Exercise set =>
1. Print the part of the Bettie Fisher biography from "While Fisher was" to "Affairs in 1971.", word for word.
2. For each statement below, say whether the Bettie Fisher biography supports it. Answer yes or no, and quote the deciding words. (a) Fisher was expelled from Cardiff Public School at the age of twelve. (b) Culburra Beach lies to the north of Orient Point. (c) Fisher began singing jazz and blues in clubs around 1962.
3. Write the next part of the Bettie Fisher biography, picking up after its final sentence.

Page excerpt =>
= Bettie Fisher =

Australian Aboriginal musician and theatre manager

Bettie Fisher (c. 1939 – 12 May 1976) was an Australian Aboriginal musician and theatre manager of the Jerrinja people.

== Early life and education ==
Fisher was born at the Roseby Park Mission, now renamed the Jerrinja, in Orient Point, around 1939.
Orient Point is a small village located in the Shoalhaven, on the South Coast of New South Wales, Australia, and is on the southern side of the mouth of the Crookhaven River, and adjoins the village of Culburra Beach to the south.

Jerrinja are a coastal "salt-water" peoples who have maintained a strong connection with their country. Her father was Leslie Amburlah and her mother was Christine née Connolly.

While Fisher was still a child, the family moved to Newcastle, where she attended Cardiff Public School until her expulsion aged twelve.

== Career ==
From about 1954, Fisher sang jazz and blues in clubs in both her native state and Queensland. With Jimmy Little and Freddy Little, she was a member of the first all-Aboriginal show touring New South Wales clubs for six years. Her television appearances included Bandstand on 2 December 1962, singing Up a Lazy River and Basin Street Blues, and Graeme Bell's Trad Jazz program. After she had stopped touring,

Fisher became a member of the executive committee of the Foundation for Aboriginal Affairs in 1971.

Information provided =>
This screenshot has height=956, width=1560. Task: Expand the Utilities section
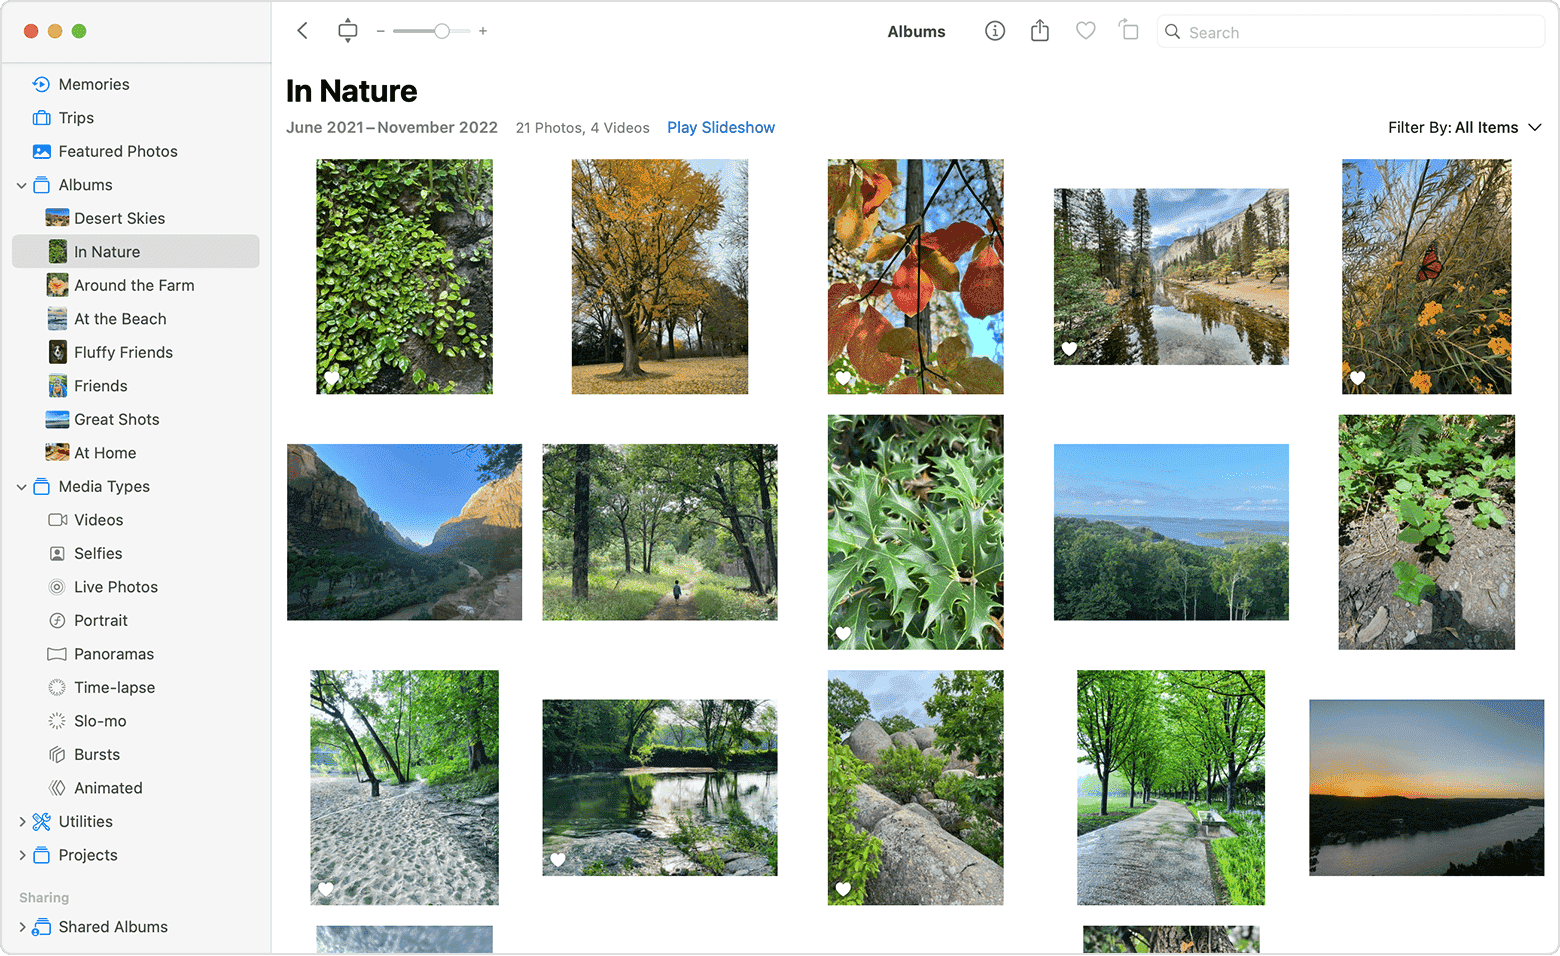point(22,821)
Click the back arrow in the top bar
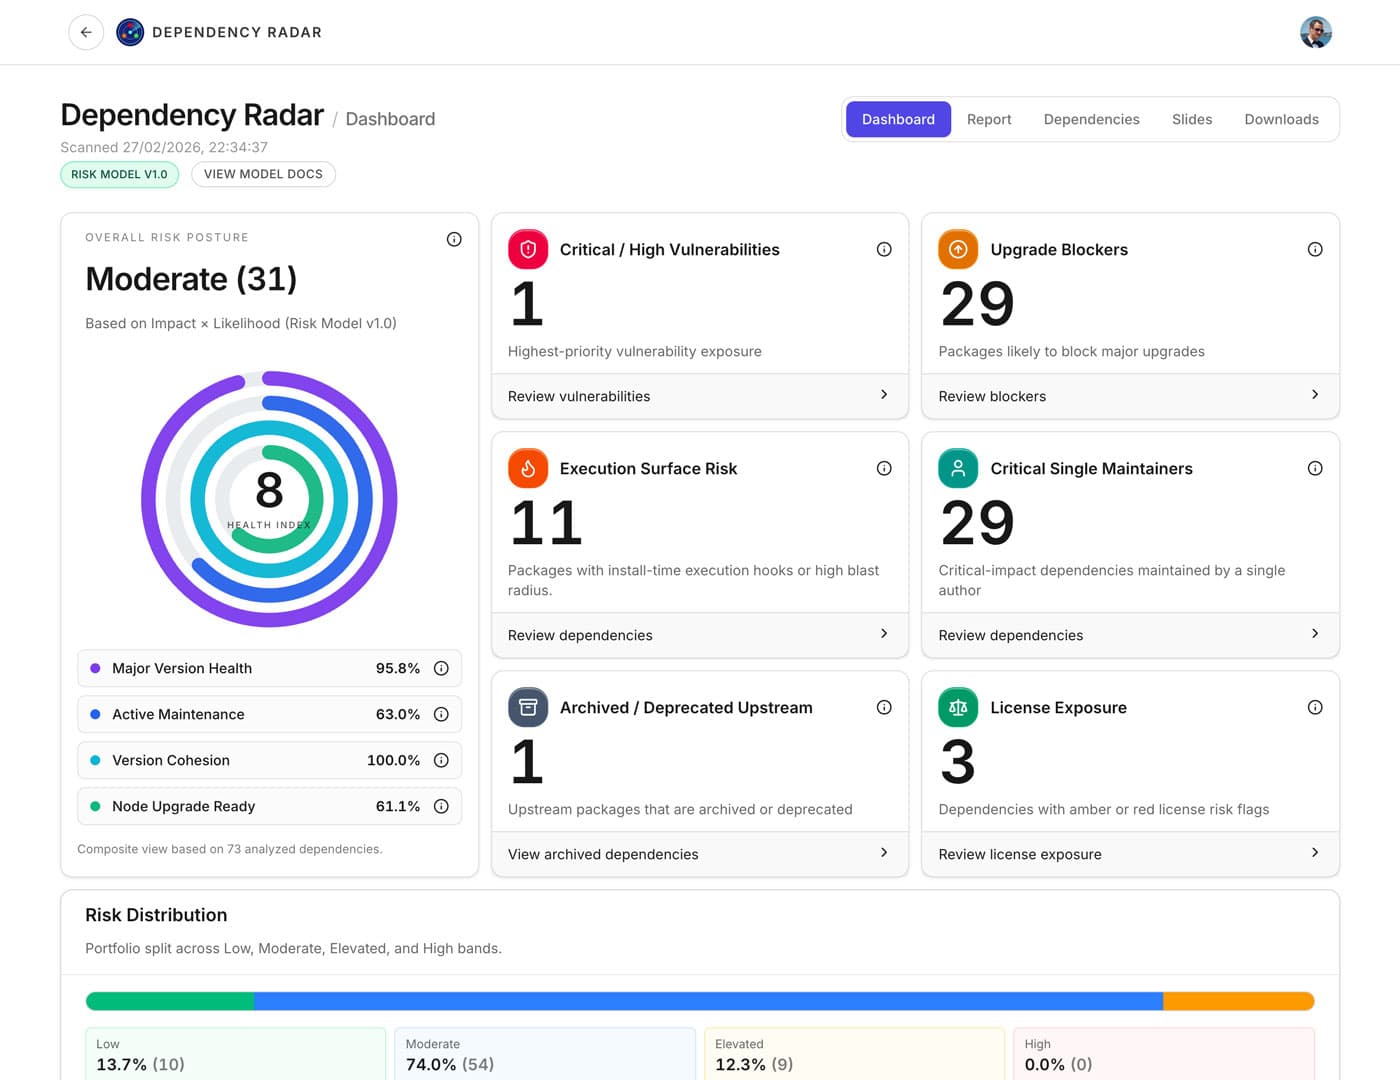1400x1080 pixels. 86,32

Answers to this exercise =>
1.
While Fisher was still a child, the family moved to Newcastle, where she attended Cardiff Public School until her expulsion aged twelve.

== Career ==
From about 1954, Fisher sang jazz and blues in clubs in both her native state and Queensland. With Jimmy Little and Freddy Little, she was a member of the first all-Aboriginal show touring New South Wales clubs for six years. Her television appearances included Bandstand on 2 December 1962, singing Up a Lazy River and Basin Street Blues, and Graeme Bell's Trad Jazz program. After she had stopped touring,

Fisher became a member of the executive committee of the Foundation for Aboriginal Affairs in 1971.

2.
(a) Yes: "she attended Cardiff Public School until her expulsion aged twelve"
(b) No: "adjoins the village of Culburra Beach to the south"
(c) No: "From about 1954, Fisher sang jazz and blues in clubs"

3.
In early 1974, she became the first administrator of the newly reformed Black Theatre Arts and Cultural Centre. Under her leadership, the centre offered workshops in modern and traditional dancing, karate, photography, fashion design and modelling, and script writing. Fisher organised performances at the centre by visiting black artists, including Roberta Flack and Osibisa. The first play performed at the centre was The Chocolate Frog; Fisher was instrumental in having the play workshopped with prisoners in NSW jails. Fisher argued for the cast of another play, The Cake Man, to be Aboriginal only, with white characters played by black actors, as in the street theatre and short performances produced by the centre. The director, Bob Maza, disagreed, and discussions resulted in the casting of some non-Indigenous actors, including Max Cullen and Danny Adcock.

== Personal life and death==
Fisher was married twice. Her first marriage, to a man called Fisher, was terminated by divorce, but she retained the name. In October 1974, Fisher married Tom Hogan, state coordinator of the NSW Builders Labourers Federation. Attendants at the wedding included Mum Shirl and Bobbi Sykes.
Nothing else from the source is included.